* **Exercise prompt**
Print the line containing "This screenshot has width=947, height=308." and every later line of the records. Keep each one exactly as given, ending with the last.
(Data extract Opens)
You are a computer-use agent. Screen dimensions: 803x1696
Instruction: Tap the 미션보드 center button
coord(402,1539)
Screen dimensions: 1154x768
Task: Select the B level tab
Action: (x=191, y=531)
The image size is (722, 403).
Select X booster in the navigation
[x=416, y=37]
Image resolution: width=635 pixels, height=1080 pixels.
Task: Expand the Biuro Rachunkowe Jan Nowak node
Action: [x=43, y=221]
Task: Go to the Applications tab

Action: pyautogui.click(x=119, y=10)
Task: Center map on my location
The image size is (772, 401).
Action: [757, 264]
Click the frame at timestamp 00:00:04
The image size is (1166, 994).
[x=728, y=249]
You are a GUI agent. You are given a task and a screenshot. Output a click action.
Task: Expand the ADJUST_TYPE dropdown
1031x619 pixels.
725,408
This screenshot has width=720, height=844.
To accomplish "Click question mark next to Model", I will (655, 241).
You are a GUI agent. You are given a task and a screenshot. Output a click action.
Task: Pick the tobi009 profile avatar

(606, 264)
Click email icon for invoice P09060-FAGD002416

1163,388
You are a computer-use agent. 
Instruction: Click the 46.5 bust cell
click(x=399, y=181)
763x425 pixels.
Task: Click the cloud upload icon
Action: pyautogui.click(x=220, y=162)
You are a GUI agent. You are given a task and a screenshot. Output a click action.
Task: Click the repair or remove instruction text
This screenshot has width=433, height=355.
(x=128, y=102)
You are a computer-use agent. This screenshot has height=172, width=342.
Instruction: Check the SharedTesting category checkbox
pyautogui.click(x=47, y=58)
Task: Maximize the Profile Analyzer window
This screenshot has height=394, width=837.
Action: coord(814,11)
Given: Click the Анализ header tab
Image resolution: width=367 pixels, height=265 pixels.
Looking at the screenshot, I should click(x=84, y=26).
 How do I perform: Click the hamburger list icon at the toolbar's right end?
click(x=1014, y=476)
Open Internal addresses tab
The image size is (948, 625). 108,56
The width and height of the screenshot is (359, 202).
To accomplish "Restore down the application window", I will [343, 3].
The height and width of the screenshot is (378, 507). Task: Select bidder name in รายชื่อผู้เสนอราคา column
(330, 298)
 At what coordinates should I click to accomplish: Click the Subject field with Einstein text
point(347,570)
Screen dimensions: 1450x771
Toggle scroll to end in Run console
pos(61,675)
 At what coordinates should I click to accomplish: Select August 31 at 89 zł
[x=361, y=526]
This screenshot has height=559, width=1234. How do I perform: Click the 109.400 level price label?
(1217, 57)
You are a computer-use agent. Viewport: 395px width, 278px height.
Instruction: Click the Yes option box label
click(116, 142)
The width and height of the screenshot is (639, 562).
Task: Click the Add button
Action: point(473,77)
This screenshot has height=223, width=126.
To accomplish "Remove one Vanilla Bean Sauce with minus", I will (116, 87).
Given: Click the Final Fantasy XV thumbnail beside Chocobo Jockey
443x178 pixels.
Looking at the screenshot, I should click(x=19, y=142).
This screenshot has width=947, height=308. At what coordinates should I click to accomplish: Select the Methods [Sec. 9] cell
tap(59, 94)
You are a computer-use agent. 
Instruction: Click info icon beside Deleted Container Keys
(Data extract Closes)
* **Response**
This screenshot has width=947, height=308. At what coordinates should I click to accomplish: Select the Methods [Sec. 9] cell
tap(59, 94)
You are a computer-use agent. 
Instruction: Click info icon beside Deleted Container Keys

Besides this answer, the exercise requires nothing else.